Conclusions: Artificial intelligence platforms failed to consistently provide accurate information surrounding the management of vestibular schwannoma, although ChatGPT-4 achieved significantly higher scores in most analyzed parameters. These findings demonstrate the potential for significant misinformation for patients seeking information through these platforms.

查看原文本刊更多论文

人工智能聊天机器人在前庭神经鞘瘤治疗中的信息质量：ChatGPT-4和Claude 2的比较分析

目的：探讨人工智能平台ChatGPT-4和Claude 2在前庭神经鞘瘤治疗中的信息质量。研究设计：横断面。背景：颅底外科医生来自不同的中心和国家。干预：测试了关于前庭神经鞘瘤处理的36个问题。随后，19名侧颅底外科医生使用医学人工智能质量评估（QAMAI）问卷对人工智能反应进行评估，评估“准确性”、“清晰度”、“相关性”、“完整性”、“来源”和“有用性”。“主要结果测量：收集两个聊天机器人的答案得分，并使用学生t检验进行分析。采用McNemar测试对利益相关者分组的反应进行分析。采用Stuart-Maxwell测试比较聊天机器人的阅读水平。计算类内相关系数。结果：ChatGPT-4在36个问题中有14个（38.9%）的质量明显高于Claude 2，而Claude 2的高质量分数仅在2个（5.6%）的答案中被观察到。聊天机器人在“准确性”、“清晰度”、“完整性”、“相关性”和“实用性”等维度上表现出差异，而ChatGPT-4在统计上表现出显著的优势。然而，在“来源”的评估中没有发现统计学上的显著差异。此外，ChatGPT-4提供的信息明显低于阅读年级水平。结论：人工智能平台未能始终如一地提供有关前庭神经鞘瘤管理的准确信息，尽管ChatGPT-4在大多数分析参数中获得了显着更高的分数。这些发现表明，通过这些平台寻求信息的患者可能存在严重的错误信息。

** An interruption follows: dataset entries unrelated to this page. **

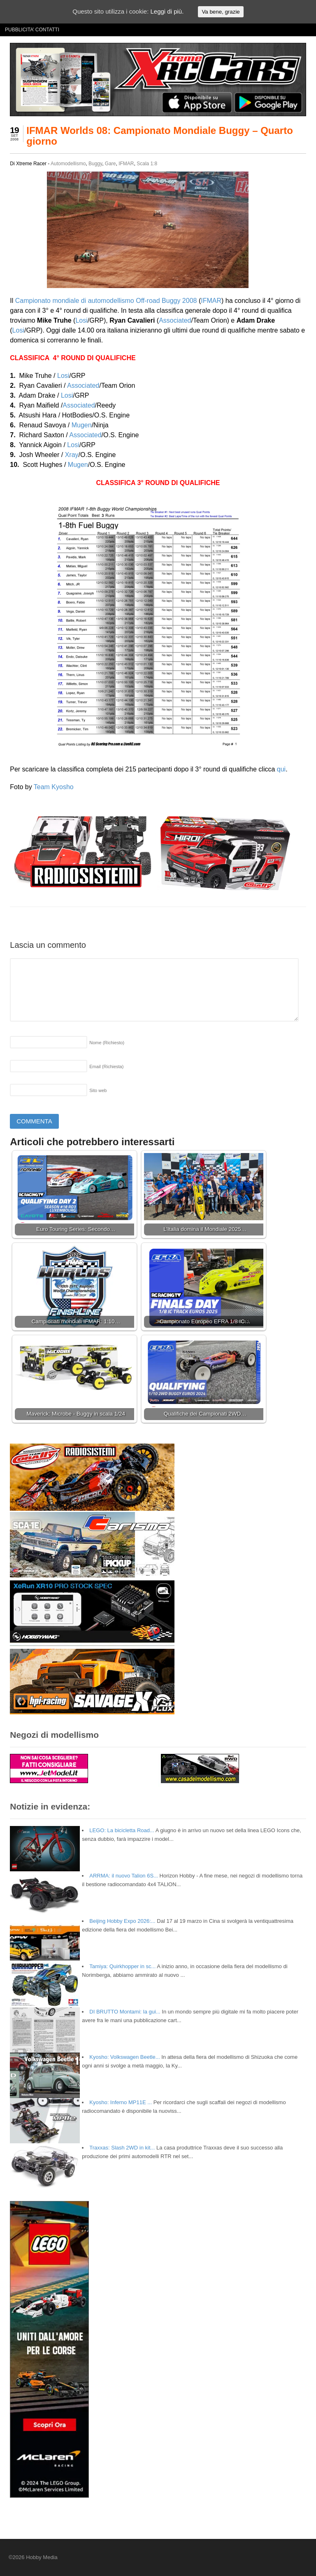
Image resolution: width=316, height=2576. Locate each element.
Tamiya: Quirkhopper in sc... (122, 1966)
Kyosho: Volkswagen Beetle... (124, 2057)
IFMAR (126, 163)
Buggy (95, 163)
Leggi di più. (167, 11)
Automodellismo (68, 163)
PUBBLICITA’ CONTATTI (32, 30)
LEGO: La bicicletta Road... (121, 1830)
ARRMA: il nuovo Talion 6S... (123, 1876)
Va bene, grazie (220, 12)
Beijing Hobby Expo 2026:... (122, 1921)
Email (106, 1066)
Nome (106, 1042)
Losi (81, 320)
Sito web (98, 1090)
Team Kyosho (54, 786)
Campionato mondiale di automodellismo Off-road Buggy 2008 (106, 300)
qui (281, 769)
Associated (175, 320)
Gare (110, 163)
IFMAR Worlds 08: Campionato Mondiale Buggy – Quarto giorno (159, 136)
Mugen (82, 425)
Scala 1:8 (147, 163)
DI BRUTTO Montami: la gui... (124, 2012)
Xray (72, 454)
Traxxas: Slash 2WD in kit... (122, 2148)
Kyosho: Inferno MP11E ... (120, 2102)
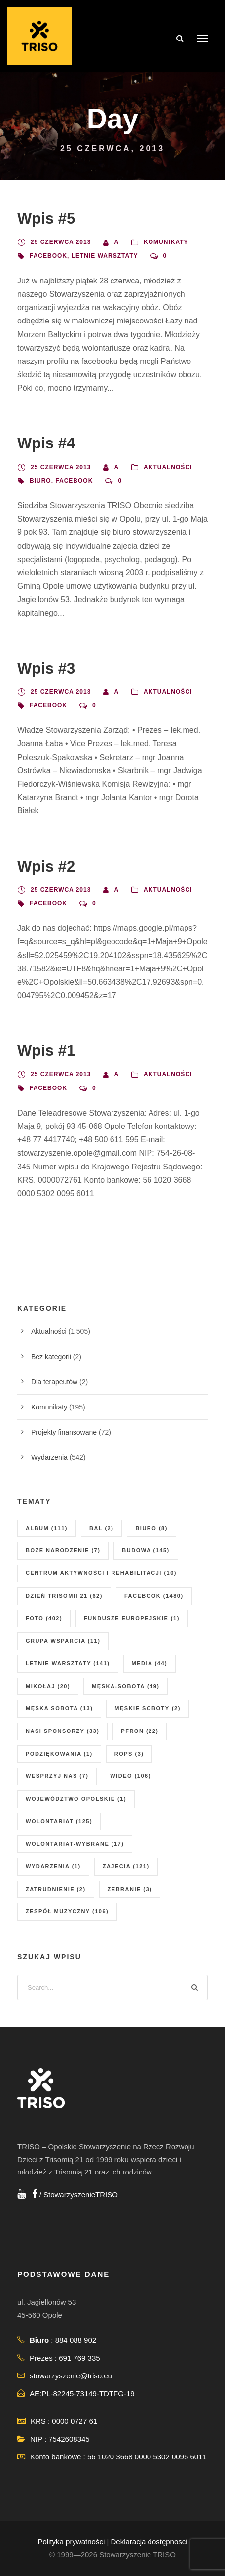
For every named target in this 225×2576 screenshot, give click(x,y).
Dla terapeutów (54, 1382)
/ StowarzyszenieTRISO (75, 2194)
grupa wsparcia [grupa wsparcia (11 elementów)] (63, 1641)
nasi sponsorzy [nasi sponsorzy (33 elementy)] (62, 1731)
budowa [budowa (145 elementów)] (145, 1550)
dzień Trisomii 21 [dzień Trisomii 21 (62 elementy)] (64, 1596)
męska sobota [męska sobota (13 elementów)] (59, 1708)
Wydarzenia (49, 1457)
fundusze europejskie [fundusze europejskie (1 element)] (132, 1618)
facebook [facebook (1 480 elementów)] (154, 1596)
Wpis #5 (46, 218)
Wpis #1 (46, 1050)
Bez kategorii (51, 1357)
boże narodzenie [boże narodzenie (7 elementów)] (63, 1550)
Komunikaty (166, 242)
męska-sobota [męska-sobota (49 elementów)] (125, 1686)
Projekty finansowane (64, 1432)
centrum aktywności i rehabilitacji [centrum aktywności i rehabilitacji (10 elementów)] (101, 1573)
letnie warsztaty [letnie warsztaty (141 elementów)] (68, 1663)
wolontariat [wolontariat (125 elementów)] (59, 1821)
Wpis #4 (46, 443)
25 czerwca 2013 (61, 242)
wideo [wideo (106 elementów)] (130, 1776)
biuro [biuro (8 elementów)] (151, 1528)
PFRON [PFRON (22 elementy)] (139, 1731)
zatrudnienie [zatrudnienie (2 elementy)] (56, 1889)
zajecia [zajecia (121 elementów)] (126, 1866)
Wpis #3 (46, 668)
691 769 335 (79, 2358)
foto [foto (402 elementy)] (44, 1618)
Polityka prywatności (71, 2541)
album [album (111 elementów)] (47, 1528)
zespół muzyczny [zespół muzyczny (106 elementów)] (67, 1911)
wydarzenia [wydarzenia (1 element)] (53, 1866)
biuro (40, 480)
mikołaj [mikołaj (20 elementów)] (48, 1686)
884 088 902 (75, 2340)
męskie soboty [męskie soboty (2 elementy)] (147, 1708)
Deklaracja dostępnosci (149, 2541)
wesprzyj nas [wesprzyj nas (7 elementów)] (57, 1776)
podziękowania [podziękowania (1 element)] (59, 1754)
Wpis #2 (46, 866)
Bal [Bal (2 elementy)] (101, 1528)
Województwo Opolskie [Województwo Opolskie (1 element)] (76, 1799)
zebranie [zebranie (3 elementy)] (130, 1889)
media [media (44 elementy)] (150, 1663)
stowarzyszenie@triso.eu (71, 2376)
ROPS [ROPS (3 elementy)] (129, 1754)
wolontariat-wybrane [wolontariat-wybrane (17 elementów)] (75, 1844)
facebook (48, 255)
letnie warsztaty (105, 255)
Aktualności (168, 467)
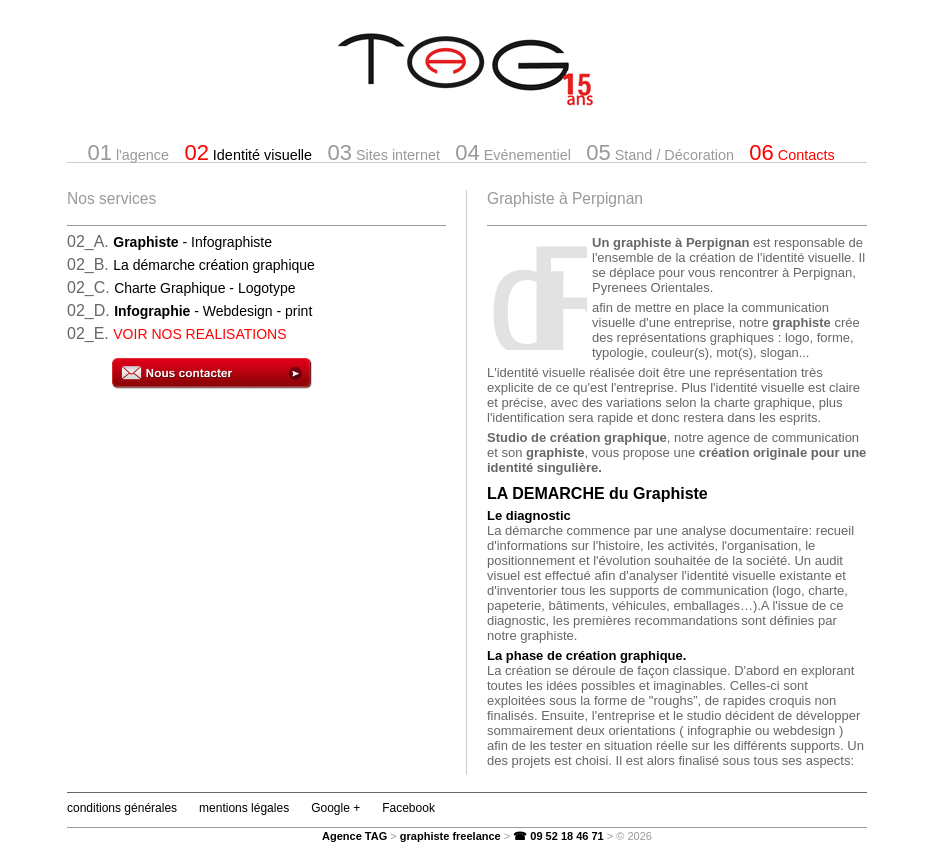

本文章由计算机程序翻译，如有差异，请以英文原文为准。

求助全文

约1分钟内获得全文求助全文

来源期刊

Otology & Neurotology 医学-耳鼻喉科学

CiteScore

3.80

自引率

14.30%

发文量

509

审稿时长

3-6 weeks

期刊介绍： Otology & Neurotology publishes original articles relating to both clinical and basic science aspects of otology, neurotology, and cranial base surgery. As the foremost journal in its field, it has become the favored place for publishing the best of new science relating to the human ear and its diseases. The broadly international character of its contributing authors, editorial board, and readership provides the Journal its decidedly global perspective.